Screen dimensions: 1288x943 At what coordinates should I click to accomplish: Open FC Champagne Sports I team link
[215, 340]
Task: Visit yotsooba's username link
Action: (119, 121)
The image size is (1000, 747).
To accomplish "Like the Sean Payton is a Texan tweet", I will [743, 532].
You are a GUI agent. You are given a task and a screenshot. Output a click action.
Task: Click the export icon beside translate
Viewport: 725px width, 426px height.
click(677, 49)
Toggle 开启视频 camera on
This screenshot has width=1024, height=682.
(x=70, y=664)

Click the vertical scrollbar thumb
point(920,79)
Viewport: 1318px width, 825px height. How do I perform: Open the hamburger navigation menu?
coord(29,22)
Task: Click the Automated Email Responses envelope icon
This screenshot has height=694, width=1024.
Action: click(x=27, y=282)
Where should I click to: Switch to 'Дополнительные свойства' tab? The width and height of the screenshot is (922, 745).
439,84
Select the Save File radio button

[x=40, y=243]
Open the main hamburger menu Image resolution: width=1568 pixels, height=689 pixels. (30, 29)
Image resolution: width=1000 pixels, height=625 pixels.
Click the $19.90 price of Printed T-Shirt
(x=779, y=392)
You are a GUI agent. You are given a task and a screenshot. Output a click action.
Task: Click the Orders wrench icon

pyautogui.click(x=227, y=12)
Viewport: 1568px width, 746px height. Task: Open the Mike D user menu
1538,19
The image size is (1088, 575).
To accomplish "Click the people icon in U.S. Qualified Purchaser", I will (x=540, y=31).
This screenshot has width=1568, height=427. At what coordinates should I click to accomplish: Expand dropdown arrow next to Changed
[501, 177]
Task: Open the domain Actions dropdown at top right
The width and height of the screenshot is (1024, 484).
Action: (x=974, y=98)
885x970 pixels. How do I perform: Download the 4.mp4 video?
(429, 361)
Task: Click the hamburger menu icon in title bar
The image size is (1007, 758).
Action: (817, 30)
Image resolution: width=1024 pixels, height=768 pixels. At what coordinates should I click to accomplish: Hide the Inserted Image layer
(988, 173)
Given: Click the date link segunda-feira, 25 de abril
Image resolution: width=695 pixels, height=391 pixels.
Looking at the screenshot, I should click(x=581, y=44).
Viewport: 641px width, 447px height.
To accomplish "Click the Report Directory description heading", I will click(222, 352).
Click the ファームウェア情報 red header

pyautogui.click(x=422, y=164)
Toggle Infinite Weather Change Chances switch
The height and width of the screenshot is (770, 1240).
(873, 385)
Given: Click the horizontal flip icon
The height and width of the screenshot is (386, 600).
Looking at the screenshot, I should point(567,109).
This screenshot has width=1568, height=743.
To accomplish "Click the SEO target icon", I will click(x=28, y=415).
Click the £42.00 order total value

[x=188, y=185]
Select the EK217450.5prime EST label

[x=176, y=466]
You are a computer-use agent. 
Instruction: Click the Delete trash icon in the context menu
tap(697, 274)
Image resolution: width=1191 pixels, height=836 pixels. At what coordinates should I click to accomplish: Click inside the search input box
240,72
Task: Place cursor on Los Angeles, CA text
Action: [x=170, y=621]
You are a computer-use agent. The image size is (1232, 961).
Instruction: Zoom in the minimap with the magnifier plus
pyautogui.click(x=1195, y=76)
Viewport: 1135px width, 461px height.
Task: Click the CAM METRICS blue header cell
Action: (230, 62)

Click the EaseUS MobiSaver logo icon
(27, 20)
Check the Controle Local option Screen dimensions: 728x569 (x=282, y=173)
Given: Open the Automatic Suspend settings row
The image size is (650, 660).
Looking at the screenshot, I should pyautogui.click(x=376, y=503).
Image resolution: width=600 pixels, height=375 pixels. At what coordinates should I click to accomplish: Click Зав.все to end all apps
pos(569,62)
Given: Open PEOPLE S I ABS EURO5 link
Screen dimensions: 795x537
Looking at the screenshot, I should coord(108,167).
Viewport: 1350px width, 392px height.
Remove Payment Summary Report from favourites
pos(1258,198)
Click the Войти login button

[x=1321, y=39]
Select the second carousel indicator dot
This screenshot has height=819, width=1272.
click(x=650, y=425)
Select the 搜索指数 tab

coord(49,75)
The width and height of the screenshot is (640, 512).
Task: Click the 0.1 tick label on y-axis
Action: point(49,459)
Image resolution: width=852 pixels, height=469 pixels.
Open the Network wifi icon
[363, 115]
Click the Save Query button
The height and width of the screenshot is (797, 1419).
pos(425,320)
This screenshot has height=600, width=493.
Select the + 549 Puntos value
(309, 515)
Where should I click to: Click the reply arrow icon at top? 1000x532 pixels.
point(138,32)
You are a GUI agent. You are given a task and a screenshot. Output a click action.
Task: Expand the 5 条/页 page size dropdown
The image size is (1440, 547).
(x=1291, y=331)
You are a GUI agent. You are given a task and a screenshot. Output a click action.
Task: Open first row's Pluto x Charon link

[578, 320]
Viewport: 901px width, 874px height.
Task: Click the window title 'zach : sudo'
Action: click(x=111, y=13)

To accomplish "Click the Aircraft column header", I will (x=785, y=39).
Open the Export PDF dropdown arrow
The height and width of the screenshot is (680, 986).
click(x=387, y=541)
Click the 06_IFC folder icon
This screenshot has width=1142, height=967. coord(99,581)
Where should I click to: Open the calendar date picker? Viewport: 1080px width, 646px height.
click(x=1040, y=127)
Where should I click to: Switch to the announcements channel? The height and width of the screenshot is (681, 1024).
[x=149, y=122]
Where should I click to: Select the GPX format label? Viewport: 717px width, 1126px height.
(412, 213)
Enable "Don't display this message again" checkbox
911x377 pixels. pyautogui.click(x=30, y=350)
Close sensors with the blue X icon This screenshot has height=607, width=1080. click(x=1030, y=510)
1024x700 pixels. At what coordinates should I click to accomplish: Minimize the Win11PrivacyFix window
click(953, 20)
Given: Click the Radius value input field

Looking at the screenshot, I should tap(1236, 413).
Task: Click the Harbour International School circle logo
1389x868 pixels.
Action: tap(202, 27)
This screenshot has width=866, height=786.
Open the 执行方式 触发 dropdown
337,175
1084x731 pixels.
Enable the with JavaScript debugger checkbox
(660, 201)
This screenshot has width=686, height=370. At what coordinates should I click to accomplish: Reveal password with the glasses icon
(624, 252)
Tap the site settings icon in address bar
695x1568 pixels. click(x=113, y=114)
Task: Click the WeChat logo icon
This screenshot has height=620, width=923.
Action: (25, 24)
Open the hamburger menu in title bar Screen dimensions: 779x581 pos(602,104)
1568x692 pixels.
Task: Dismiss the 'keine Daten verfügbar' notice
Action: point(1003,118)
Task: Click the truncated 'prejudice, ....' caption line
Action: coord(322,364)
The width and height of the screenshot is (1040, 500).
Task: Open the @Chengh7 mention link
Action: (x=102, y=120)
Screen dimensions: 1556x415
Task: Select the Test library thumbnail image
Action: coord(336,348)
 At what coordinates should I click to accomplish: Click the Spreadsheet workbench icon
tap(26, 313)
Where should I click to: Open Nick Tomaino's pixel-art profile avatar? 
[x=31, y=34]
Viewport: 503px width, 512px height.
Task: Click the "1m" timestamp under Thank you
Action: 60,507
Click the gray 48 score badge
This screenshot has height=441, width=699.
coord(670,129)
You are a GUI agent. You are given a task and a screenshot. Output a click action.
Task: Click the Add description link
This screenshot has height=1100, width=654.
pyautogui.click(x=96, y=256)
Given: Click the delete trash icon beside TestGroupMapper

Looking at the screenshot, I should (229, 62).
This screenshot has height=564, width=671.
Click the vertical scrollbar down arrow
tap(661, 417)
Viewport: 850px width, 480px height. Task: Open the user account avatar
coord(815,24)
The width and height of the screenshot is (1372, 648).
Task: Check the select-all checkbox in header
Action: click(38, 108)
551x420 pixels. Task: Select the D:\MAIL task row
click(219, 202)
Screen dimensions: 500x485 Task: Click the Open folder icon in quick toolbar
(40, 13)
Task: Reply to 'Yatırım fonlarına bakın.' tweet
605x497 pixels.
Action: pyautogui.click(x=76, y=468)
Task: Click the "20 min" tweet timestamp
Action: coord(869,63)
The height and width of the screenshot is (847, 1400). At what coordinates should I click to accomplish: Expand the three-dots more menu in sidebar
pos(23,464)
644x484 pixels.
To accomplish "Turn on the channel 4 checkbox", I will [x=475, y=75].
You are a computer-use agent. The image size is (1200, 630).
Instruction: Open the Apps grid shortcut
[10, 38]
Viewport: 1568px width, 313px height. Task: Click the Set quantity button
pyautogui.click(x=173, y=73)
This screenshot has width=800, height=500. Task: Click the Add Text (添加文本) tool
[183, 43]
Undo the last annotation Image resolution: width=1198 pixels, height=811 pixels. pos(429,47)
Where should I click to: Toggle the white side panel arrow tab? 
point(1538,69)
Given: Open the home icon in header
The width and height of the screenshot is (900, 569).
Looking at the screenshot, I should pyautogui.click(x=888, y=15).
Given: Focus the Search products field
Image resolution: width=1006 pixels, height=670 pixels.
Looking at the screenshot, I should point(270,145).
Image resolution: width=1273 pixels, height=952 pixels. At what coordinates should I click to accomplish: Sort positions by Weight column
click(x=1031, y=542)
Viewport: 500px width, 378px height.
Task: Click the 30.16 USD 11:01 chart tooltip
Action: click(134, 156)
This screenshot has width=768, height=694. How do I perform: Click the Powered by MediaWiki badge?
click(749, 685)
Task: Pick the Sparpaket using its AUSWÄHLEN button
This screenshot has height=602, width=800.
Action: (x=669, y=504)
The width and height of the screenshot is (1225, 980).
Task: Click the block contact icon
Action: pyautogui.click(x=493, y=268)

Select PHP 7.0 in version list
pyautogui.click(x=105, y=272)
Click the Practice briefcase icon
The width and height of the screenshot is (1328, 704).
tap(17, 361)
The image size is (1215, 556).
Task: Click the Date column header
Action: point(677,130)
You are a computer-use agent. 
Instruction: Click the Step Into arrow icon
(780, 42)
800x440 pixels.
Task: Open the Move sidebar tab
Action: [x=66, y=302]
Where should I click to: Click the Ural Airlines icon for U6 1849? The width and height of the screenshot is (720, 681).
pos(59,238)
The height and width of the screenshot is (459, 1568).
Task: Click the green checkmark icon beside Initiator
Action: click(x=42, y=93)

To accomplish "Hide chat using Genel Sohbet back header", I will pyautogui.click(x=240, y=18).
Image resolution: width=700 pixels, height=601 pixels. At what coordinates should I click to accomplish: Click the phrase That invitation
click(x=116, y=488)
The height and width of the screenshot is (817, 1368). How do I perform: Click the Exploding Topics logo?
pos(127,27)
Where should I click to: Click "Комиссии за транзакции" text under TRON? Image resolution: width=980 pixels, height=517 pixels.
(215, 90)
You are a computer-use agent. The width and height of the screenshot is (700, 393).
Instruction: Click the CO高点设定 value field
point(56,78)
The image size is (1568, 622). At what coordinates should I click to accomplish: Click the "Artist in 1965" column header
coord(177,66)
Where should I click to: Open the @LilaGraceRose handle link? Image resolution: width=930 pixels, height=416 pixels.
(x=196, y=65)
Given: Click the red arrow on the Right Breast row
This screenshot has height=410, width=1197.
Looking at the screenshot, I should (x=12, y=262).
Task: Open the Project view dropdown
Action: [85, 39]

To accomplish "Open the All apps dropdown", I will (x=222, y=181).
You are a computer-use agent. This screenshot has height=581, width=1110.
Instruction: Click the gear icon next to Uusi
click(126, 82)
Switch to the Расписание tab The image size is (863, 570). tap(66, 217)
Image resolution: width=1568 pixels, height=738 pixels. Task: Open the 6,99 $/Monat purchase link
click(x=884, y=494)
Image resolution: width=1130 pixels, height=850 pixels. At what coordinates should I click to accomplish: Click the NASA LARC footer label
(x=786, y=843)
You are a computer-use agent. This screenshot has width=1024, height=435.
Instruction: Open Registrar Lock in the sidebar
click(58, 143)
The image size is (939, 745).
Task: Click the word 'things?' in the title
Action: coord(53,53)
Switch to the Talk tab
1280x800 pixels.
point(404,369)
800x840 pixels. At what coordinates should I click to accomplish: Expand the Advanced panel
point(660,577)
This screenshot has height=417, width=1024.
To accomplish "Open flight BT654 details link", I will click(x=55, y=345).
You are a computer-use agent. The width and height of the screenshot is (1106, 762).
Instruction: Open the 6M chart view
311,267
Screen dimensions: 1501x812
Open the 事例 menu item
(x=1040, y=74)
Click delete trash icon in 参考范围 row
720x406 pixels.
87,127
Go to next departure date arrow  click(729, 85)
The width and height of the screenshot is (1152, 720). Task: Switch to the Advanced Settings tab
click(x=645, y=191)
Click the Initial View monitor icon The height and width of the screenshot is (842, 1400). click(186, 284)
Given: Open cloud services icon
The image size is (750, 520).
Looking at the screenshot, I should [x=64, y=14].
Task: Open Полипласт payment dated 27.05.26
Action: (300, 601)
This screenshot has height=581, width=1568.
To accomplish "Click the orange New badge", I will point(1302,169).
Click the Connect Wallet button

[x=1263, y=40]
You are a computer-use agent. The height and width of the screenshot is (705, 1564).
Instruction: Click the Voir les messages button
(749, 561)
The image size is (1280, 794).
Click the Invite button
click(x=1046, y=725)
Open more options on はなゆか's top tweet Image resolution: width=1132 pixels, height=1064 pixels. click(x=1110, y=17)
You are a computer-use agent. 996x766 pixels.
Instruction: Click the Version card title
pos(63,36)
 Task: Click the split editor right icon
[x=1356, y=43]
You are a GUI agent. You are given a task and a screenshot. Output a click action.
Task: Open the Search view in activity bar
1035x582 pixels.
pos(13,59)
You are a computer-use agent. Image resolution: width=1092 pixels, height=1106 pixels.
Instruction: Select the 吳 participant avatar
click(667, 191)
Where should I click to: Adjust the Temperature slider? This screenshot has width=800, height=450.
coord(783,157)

******

Only one stretch of the records above is wanted: the lines between the one holding "Task: Click the Add description link" and the one holding "Task: Reply to", inclusive, reproduced exactly.

— Exercise answer —
Task: Click the Add description link
This screenshot has height=1100, width=654.
pyautogui.click(x=96, y=256)
Given: Click the delete trash icon beside TestGroupMapper

Looking at the screenshot, I should (229, 62).
This screenshot has height=564, width=671.
Click the vertical scrollbar down arrow
tap(661, 417)
Viewport: 850px width, 480px height. Task: Open the user account avatar
coord(815,24)
The width and height of the screenshot is (1372, 648).
Task: Check the select-all checkbox in header
Action: click(38, 108)
551x420 pixels. Task: Select the D:\MAIL task row
click(219, 202)
Screen dimensions: 500x485 Task: Click the Open folder icon in quick toolbar
(40, 13)
Task: Reply to 'Yatırım fonlarına bakın.' tweet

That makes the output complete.